> _Document section_
Posted tagged ‘poem about memorizing poetry’

Memorized poetry poem

June 18, 2011

20110618-102557.jpg

New experiment today: seeing if I can write a poem on the iPad! (And on the train.)

I love writing poetry by hand. But it is interesting to stretch one’s brain, and, frankly, it’s always terrific to write in a way that does not require transcription.

So here’s my attempt. What I was thinking of was another current interest–memorizing poetry. Followers of this blog know that I was very impressed by memory techniques outlined in Joshua Foer’s recent book Moonwalking With Einstein. My own memorization efforts have slackened recently, but the way in which the memorized poems have stayed with me has been kind of interesting. See below.

The Bits I’ve Got By Heart

In my head the women come and go
talking of Michelangelo.

Element and text position data
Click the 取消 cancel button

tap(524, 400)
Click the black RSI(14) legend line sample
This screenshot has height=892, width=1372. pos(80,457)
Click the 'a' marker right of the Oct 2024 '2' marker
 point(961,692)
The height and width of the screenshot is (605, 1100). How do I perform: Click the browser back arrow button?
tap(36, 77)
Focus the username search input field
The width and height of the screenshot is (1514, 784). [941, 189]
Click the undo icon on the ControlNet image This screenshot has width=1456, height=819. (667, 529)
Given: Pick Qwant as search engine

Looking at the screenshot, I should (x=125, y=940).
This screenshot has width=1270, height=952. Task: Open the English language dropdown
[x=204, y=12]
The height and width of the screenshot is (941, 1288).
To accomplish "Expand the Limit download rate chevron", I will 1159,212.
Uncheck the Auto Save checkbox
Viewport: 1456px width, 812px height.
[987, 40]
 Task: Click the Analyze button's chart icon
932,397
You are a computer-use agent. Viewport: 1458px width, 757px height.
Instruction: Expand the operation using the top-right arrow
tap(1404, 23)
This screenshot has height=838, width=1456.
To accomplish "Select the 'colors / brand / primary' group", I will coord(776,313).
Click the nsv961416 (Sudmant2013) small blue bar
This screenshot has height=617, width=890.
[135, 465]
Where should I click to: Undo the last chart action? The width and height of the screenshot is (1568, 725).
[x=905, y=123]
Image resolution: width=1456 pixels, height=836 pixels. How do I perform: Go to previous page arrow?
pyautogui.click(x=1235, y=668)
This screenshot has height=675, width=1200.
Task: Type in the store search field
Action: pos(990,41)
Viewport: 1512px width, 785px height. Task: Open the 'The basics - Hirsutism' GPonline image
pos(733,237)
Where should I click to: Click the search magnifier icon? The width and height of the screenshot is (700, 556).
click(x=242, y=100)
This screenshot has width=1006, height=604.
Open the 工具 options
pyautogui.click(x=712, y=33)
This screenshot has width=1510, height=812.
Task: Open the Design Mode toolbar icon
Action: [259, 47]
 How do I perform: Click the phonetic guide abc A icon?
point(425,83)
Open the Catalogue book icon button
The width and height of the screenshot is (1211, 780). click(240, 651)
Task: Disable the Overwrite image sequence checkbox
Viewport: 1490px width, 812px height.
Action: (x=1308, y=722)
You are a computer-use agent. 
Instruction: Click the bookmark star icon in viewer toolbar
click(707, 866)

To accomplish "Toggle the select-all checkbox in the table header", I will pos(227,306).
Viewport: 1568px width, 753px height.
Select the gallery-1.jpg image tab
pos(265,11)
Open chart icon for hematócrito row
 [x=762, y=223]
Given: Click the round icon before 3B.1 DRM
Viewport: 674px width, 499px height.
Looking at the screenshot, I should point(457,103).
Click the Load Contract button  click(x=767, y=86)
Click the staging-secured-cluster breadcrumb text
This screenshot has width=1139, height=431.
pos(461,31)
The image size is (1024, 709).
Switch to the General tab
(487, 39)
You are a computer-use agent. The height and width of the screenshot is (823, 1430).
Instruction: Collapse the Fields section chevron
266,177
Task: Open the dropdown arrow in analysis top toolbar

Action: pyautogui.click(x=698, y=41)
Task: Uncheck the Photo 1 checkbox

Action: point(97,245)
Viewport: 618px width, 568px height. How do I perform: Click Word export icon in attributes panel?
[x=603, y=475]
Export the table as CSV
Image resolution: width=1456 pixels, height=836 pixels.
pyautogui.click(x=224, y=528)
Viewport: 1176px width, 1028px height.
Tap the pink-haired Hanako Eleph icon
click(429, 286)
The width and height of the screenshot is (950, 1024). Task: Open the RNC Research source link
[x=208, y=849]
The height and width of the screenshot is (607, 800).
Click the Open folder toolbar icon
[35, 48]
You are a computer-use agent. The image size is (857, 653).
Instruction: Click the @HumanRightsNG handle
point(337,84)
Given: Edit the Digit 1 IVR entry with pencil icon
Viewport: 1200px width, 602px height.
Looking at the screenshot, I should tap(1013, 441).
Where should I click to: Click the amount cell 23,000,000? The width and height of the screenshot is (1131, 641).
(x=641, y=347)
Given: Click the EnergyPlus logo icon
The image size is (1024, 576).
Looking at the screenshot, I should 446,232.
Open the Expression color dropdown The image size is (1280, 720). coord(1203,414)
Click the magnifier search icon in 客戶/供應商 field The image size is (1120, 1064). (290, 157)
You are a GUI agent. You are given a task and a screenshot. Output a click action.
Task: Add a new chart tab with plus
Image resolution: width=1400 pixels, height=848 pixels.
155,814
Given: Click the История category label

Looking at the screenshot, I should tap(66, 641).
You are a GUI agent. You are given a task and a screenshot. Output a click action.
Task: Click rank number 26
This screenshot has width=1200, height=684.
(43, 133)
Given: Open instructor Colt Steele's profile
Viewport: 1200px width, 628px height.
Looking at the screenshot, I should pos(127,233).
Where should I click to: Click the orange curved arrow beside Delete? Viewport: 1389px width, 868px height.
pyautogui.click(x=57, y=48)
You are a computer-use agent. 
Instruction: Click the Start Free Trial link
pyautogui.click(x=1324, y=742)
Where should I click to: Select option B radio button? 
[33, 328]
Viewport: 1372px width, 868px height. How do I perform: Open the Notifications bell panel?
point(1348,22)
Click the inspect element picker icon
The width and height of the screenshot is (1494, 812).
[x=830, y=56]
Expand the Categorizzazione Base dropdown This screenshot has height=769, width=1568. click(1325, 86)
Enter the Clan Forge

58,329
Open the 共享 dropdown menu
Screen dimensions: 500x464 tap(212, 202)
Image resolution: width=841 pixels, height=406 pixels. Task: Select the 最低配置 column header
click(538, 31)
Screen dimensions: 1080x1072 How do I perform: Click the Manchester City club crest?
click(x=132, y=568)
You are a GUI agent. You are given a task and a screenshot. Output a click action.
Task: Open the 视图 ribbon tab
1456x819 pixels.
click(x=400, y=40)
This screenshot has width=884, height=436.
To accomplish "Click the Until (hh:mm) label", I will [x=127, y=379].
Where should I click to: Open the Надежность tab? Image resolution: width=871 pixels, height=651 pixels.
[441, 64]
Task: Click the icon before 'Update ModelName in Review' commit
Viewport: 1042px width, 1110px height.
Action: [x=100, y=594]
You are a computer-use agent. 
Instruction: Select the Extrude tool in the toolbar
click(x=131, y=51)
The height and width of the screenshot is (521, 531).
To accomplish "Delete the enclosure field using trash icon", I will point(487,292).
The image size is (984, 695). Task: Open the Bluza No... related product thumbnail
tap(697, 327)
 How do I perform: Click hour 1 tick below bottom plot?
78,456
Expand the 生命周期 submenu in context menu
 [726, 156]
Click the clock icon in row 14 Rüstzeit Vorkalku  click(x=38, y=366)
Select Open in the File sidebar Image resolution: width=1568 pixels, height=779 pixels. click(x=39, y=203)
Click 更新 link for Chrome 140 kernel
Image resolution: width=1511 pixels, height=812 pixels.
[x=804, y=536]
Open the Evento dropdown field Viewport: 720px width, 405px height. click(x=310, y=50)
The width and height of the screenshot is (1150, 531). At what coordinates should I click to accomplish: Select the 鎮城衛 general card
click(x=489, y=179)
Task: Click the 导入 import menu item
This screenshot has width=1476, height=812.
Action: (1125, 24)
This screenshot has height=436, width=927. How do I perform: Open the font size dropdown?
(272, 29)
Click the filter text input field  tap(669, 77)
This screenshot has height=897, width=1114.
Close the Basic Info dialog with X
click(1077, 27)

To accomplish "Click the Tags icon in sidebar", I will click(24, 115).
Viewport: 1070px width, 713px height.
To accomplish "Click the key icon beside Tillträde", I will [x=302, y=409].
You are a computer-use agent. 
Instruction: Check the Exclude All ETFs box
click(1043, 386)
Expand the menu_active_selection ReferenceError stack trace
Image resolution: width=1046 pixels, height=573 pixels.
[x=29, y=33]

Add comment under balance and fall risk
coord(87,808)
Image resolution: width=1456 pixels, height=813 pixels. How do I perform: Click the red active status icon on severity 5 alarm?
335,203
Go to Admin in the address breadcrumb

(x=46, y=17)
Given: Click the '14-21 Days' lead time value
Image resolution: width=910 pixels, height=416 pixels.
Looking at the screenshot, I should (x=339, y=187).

> _Objectives_
1. From the blog post about memorizing poetry, copy the passage that begins at the words "Posted tagged ‘poem" and stops after "interesting. See below.".
2. Do these statements agree with the blog post about memorizing poetry? Answer yes or no for each, and quote the words from the post that decide it. (a) The writer was trying out writing a poem on the iPad. (b) The writer dislikes writing poetry by hand. (c) The writer's memorization efforts have picked up lately.

> _Solved tasks_
1.
Posted tagged ‘poem about memorizing poetry’

Memorized poetry poem

June 18, 2011

20110618-102557.jpg

New experiment today: seeing if I can write a poem on the iPad! (And on the train.)

I love writing poetry by hand. But it is interesting to stretch one’s brain, and, frankly, it’s always terrific to write in a way that does not require transcription.

So here’s my attempt. What I was thinking of was another current interest–memorizing poetry. Followers of this blog know that I was very impressed by memory techniques outlined in Joshua Foer’s recent book Moonwalking With Einstein. My own memorization efforts have slackened recently, but the way in which the memorized poems have stayed with me has been kind of interesting. See below.

2.
(a) Yes: "New experiment today: seeing if I can write a poem on the iPad!"
(b) No: "I love writing poetry by hand."
(c) No: "My own memorization efforts have slackened recently"